------ Ausgewählte Textstelle ------
In meiner Facebook-Blase taucht immer wieder ein Foto und Spruch der oberösterreichischen Gerichtspsychiaterin und Autorin des giftgrünen Büchleins „Dummheit“ (Verlag Kremayr & Scheriau, 2021) Heidi Kastner auf, der sinngemäß lautet, heute würden sich dumme Leute ihrer Dummheit nicht mehr schämen.

Wie könnten sie auch – wenn sie ihre von Kastner diagnostizierte Dummheit gar nicht wahrnehmen … denn würden sie das, wären sie ja nicht mehr dumm.

In ihrer Tätigkeit als Gerichtssachverständige wäre sie immer wieder mit leicht intelligenzgeminderten Menschen konfrontiert gewesen, schreibt Kastner – aber es sei meist Gier, Wichtigtuerei oder die Unwilligkeit, Grenzen zu akzeptieren, die sie vor Gericht gebracht hätten, und so teilt sie diese Personen auch in „Lernverweigerer“ und „Denkfaule“ ein, erweitert mit „Querulanten“, „Faktenverweigerern“, „Ignoranten“, „Verschwörungstheoretikern“, und widmet sich schließlich denen, denen aus ihrer Sicht „emotionale Empathie“ fehlt. Aber gibt es denn auch eine andere als emotionale? Aus psychotherapeutischer Sicht bedeutet Empathie 100%ige Einfühlung – also viel mehr als nur Mitgefühl; sich in jemand anderen „hineindenken“ oder ihn bzw. sie verstehen zu können, ist daher keine Empathie (weil dies heute ja ein Modewort geworden ist). Darüber bei Carl R. Rogers (1902–1987), der als erster Empathie als Heilfaktor erkannt hat (und den ich noch als Ausbildner erleben durfte), nachzulesen, ersetzt nicht die Bereitschaft und Erfahrung, sich von Gefühlen anderer zutiefst betreffen zu lassen – besonders, wenn man an die Grenze der Unerträglichkeit kommt (wie z. B. der Machtlust von Sexualstraftätern). Deswegen hat Rogers auch immer davor gewarnt, zu werten bzw. zu bewerten – und deswegen habe ich publizistisch davor gewarnt, als Psychotherapeuten zu „begutachten“ (weil unsere Beziehungsformen wie auch Sprache vermutlich therapeutisch wirkt und daher die Gesprächspartner:innen verändert – und das ist nicht der Sinn einer Begutachtung „im Nachhinein“).

Was mir bei dieser Beurteilungs-Palette abgegangen ist, ist der kommunikative Aspekt: Dass nämlich als „dumm“ be- und verurteilt wird, was man selbst nicht versteht oder akzeptiert bzw. sich damit nicht „empathisch“, d. h. einfühlsam und wertschätzend auseinandersetzen will.
------
• **Zu bearbeitende Aufgaben**:
a – Mit welcher Begründung warnt die Ich-Person in der Textstelle über Heidi Kastners Buch „Dummheit“ davor, als Psychotherapeut zu „begutachten“? Antworten Sie in ein bis drei Sätzen.
b – Führen Sie die Textstelle über Heidi Kastners Buch „Dummheit“ im Anschluss an ihren letzten Satz um einen Absatz weiter.
------ Vorliegende Angaben ------
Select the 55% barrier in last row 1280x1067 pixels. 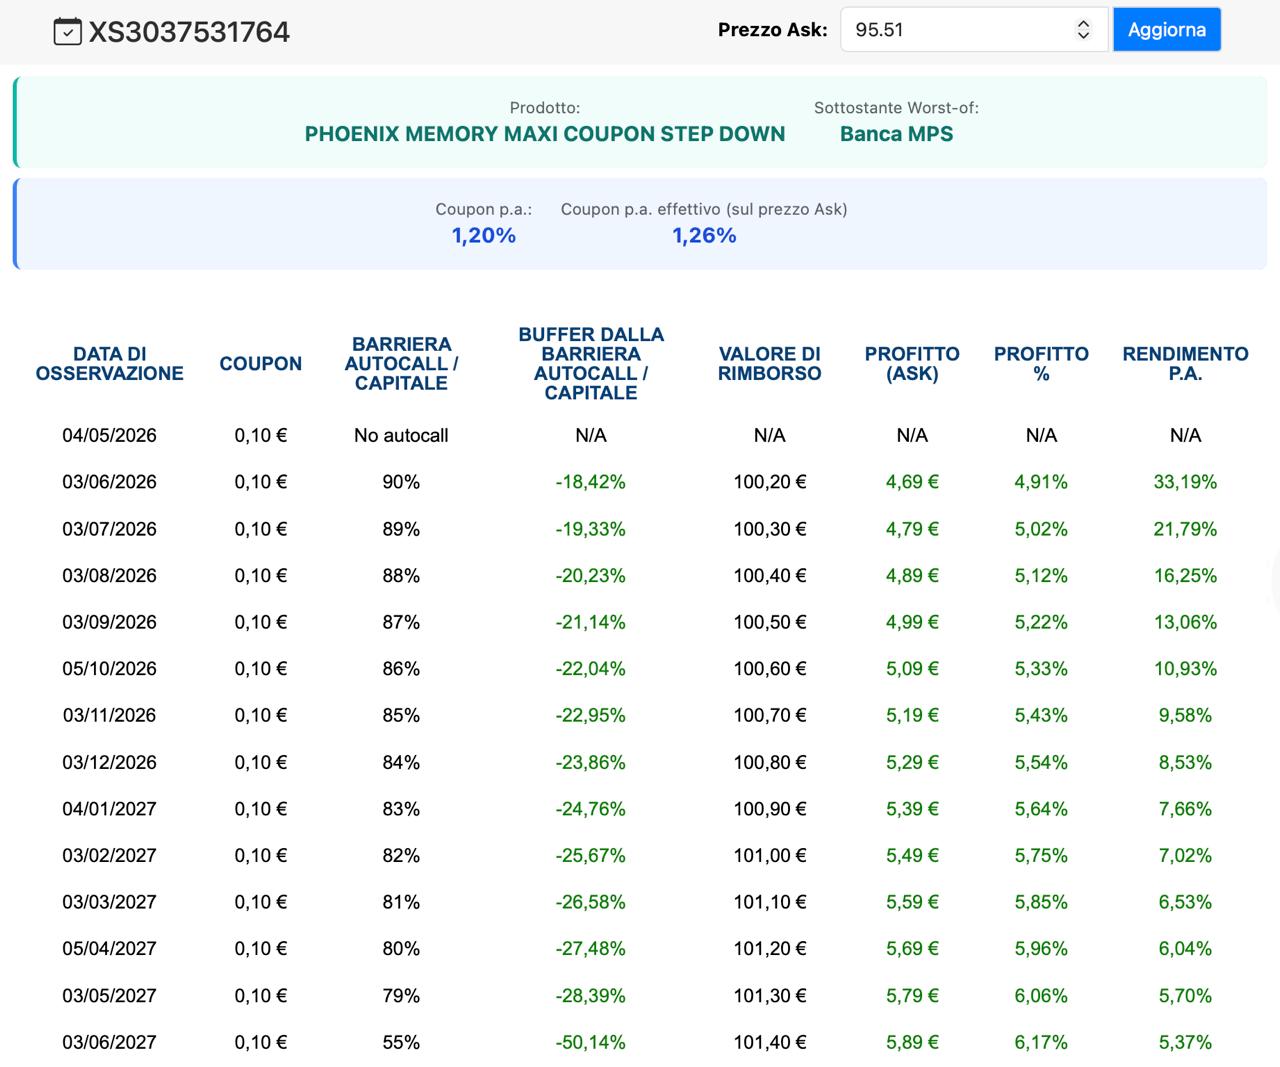tap(401, 1042)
------
• **Lösungen der Aufgaben**:
a – Die Beziehungsformen und die Sprache von Psychotherapeuten wirken vermutlich therapeutisch und verändern daher die Gesprächspartner:innen. Das ist nicht der Sinn einer Begutachtung „im Nachhinein“.

b –
So schreibt der ungarisch-französische Ethnologe und Psychoanalytiker (und Ausbildner von Psychiatern) Georges Devereux (1908–1985): „Das Selbst-Modell beeinflusst die psychiatrische Diagnose auf zweierlei Weise: 1. Kandidaten der Psychiatrie – und manchmal sogar qualifizierte Psychiater – neigen, ehe sie Kurse in Ethnopsychiatrie absolviert haben, dazu, jeder Abweichung von den Standards ihrer eigenen Gruppe als symptomatisch für psychische Krankheiten zu nehmen; übliche indianische Verhaltensmuster können folglich als Symptome gewertet werden. Die Bedeutung eines eher indianischen Selbst-Modells für die Diagnose und die Formulierung therapeutischer Ziele wird durch das bittere Scherzwort beleuchtet, dass jedes psychiatrische Lehrbuch den Titel tragen sollte: ,Wie du mehr so wie ich werden kannst.‘ 2. Nach ethnopsychiatrischen Kursen werden Kandidaten der Psychiatrie manchmal spitzfindig und definieren selbst manifeste Symptome für Nervenkrankheiten als normales Indianerverhalten.“ („Angst und Methode in den Verhaltenswissenschaften“, Suhrkamp TB, S. 207 f.)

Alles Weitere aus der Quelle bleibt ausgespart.